En otras palabras, se precisa de un activismo permanente para que las normas, como factor de transformación social, operen como “mandatos de optimización” de los principios del ordenamiento legal existente (Alexy), trascendiendo los límites de las instituciones legales y políticas del estado liberal, propios de “sociedades disciplinarias” (Foucault), donde el poder era fundamentalmente ejercido de forma externa a través de las instituciones tradicionales del sistema, las cuales han mutado para convertirse en “sociedades de rendimiento” (Byung Chul Han), en las que predomina la optimización permanente de las técnicas de racionalización y mejora.
Lo anterior es primordial para entender la lógica progresiva que debe orientar a las autoridades e instituciones en el Estado Social y Democrático de Derecho a la hora de garantizar prácticas políticas y jurídicas que sean efectivas para alcanzar “ciertos fines y valores” que incidan en la realidad social específica donde se desarrollan (Ferrajoli).
En tal sentido, fortalecer el derecho a la democracia y consolidar sus instituciones representativas, para garantizar el pluralismo político y la alternancia en el poder, implica la protección del sistema de “frenos y contrapesos”, como figura clave en el contexto del presidencialismo nacional y regional, que desde sus inicios ha sido víctima de las pretensiones absolutistas y continuistas de líderes y partidos políticos que actúan en desmedro del marco democrático e institucional.

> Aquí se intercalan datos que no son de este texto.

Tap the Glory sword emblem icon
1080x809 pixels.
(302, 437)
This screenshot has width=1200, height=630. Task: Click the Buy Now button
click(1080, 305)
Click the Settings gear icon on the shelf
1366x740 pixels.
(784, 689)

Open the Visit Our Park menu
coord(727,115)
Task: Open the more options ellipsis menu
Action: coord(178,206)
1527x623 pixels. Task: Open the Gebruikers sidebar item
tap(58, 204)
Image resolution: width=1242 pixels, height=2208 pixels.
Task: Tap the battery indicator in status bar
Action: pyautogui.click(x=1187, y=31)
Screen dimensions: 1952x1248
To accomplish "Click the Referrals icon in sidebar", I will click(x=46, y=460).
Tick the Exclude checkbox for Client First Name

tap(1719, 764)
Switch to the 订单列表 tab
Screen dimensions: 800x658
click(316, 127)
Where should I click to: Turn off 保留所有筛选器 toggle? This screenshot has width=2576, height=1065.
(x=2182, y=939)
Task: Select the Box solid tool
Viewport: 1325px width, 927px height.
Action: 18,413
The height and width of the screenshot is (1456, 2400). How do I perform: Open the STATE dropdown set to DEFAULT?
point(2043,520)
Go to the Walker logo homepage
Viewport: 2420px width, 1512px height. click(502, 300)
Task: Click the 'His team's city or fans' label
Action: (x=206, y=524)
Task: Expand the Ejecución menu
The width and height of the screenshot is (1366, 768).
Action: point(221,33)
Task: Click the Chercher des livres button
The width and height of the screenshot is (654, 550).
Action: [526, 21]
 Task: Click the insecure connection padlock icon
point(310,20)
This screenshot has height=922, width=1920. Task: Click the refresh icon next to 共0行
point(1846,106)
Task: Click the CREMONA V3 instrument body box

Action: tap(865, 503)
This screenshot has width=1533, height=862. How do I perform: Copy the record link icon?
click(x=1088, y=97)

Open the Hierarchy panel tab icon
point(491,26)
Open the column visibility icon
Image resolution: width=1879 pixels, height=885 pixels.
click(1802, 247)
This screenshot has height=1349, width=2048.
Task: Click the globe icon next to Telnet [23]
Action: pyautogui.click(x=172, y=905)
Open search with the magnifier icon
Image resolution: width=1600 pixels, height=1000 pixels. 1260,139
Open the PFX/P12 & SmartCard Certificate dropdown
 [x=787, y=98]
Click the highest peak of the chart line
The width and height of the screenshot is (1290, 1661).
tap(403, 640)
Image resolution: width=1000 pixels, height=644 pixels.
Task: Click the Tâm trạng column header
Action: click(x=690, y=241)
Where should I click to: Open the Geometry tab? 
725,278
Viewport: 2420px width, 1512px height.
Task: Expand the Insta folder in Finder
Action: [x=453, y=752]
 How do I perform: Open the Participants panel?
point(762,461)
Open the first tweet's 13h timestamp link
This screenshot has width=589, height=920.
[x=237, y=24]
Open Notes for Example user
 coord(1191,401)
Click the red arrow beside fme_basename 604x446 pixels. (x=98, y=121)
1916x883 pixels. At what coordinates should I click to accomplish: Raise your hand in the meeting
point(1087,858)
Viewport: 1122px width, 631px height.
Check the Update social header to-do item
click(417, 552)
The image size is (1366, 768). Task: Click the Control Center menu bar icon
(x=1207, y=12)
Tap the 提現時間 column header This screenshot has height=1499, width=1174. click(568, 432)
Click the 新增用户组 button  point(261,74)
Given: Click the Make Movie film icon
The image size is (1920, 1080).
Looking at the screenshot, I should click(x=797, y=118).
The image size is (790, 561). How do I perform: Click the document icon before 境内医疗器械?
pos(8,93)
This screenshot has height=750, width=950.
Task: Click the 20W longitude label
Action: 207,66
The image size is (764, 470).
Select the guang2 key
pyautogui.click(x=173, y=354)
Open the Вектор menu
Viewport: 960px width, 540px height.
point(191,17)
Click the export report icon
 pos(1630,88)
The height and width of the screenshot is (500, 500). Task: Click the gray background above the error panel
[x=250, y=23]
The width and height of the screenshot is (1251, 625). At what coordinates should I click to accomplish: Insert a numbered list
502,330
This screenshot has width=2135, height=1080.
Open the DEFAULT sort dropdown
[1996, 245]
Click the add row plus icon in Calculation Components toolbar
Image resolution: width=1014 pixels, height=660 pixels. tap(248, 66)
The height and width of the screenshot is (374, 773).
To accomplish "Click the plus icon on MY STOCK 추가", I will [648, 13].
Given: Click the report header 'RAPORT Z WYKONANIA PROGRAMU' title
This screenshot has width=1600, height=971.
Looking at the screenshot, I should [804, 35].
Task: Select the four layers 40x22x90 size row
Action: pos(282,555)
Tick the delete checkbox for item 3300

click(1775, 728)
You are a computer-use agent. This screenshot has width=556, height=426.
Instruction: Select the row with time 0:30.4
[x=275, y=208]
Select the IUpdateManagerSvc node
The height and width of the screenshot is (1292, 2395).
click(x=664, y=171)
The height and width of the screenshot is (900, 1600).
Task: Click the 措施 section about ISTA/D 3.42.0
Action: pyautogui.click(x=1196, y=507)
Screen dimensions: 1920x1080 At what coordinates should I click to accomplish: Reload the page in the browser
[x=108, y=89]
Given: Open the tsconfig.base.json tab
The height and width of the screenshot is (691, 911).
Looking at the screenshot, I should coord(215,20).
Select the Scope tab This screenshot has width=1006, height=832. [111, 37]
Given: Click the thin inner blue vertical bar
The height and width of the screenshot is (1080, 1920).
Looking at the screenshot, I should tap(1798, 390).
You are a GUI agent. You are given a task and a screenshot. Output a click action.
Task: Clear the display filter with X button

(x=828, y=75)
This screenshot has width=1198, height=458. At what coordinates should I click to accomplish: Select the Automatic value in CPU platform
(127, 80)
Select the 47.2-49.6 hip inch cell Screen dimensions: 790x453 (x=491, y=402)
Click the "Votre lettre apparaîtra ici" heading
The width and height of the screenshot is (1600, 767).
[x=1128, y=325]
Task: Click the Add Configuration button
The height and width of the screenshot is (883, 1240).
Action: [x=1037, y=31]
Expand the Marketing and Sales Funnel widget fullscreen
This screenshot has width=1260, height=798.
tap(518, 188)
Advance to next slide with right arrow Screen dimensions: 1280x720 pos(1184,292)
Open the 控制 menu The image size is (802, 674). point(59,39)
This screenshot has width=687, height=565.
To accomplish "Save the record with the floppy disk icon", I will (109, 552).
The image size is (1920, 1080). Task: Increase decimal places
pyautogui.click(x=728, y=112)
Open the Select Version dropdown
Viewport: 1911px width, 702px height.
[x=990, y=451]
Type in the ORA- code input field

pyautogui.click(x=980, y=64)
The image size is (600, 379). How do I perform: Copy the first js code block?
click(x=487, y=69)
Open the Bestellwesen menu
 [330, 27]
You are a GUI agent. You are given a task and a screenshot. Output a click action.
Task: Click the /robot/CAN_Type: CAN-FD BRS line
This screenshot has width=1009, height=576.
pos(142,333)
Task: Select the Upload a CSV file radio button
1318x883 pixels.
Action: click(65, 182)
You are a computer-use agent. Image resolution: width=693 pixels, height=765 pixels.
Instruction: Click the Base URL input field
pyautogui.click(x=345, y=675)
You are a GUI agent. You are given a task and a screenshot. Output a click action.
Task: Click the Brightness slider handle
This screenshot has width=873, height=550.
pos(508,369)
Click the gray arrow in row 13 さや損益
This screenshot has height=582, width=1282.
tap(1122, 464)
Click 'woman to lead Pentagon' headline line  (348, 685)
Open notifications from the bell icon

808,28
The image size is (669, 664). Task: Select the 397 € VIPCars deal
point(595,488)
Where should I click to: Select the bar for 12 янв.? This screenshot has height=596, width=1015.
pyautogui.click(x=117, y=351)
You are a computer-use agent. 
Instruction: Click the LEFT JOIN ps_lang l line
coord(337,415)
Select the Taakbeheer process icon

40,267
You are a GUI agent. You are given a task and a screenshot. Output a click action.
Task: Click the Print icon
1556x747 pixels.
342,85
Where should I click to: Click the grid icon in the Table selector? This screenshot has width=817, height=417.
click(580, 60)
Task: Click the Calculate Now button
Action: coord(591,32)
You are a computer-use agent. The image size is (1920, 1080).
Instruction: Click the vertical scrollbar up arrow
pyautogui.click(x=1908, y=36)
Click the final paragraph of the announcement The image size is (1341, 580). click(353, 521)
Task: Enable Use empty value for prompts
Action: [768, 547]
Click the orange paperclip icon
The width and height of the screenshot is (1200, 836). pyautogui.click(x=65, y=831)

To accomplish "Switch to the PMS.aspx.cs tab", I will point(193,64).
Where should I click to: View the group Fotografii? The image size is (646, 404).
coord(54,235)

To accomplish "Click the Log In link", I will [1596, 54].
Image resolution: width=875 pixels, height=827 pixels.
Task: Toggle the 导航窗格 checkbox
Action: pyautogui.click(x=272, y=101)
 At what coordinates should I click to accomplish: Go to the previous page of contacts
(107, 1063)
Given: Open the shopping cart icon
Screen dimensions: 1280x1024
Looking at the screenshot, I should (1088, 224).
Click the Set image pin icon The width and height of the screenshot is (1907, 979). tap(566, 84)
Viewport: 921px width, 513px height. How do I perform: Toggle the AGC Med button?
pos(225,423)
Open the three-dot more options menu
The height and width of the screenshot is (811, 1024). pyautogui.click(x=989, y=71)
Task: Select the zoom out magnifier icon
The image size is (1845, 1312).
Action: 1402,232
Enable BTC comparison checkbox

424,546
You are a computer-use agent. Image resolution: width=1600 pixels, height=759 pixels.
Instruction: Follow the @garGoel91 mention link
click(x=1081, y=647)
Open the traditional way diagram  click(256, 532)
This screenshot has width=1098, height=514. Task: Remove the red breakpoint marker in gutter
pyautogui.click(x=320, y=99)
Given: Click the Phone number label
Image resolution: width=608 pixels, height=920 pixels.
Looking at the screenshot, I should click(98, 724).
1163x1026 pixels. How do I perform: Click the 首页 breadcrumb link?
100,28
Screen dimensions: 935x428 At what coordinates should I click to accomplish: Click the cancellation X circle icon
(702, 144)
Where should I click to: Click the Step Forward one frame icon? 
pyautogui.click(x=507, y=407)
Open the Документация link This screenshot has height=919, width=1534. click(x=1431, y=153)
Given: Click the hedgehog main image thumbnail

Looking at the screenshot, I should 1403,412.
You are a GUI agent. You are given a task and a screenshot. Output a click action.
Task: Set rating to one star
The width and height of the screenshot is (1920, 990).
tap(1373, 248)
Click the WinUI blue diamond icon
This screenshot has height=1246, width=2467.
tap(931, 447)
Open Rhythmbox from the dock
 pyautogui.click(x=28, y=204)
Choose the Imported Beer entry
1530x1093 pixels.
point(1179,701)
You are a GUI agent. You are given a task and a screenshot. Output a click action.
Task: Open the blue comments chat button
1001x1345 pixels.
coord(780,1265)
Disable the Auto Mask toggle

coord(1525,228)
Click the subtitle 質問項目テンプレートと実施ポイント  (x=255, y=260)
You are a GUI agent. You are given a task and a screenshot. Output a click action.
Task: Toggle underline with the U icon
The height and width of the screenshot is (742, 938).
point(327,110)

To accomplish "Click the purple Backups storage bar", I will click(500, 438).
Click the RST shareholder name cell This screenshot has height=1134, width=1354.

Allan Brewer Carías, un inmenso jurista del derecho público y gran amigo de la República Dominicana, expresó que, desde la primera Constitución hispanoamericana, la Federal de los Estados de Venezuela del 1811, previa a la de Cádiz del 1812, se estableció el principio de alternabilidad republicana para evitar los intentos de perpetuarse en el poder, alertando en el artículo 188 que: “Una dilatada continuación en los principales funcionarios del Poder Ejecutivo es peligrosa a la libertad, y esta circunstancia reclama poderosamente una rotación periódica entre los miembros del referido Departamento para asegurarla”. Incorporando, desde el inicio del constitucionalismo latinoamericano, el principio de rotación de los titulares y funcionarios del Poder Ejecutivo.
Por su parte, el jurista Cristóbal Rodríguez Gómez, ha señalado que tanto el artículo 95 de la primera Constitución Dominicana de 1844, como las reformas de 1865 y 1866, tutelaron el principio de alternabilidad en el poder, el cual fue ratificado por las reformas de 1874, 1875, 1878, 1880, 1881, 1887 y 1896, solo por aludir a los primeros 50 años de la vida republicana nacional.
Pero, en sentido contrario, hay que destacar, como también apunta Rodríguez Gómez, que el tema del continuismo fue el motor del golpe de Estado del 23 de febrero del 1930, justificado como una acción en respuesta a las reformas impulsadas para prolongar el mandato presidencial y la reelección indefinida del Presidente Horacio Vázquez, teniendo como consecuencia esa “larga noche que fue la dictadura de Trujillo”.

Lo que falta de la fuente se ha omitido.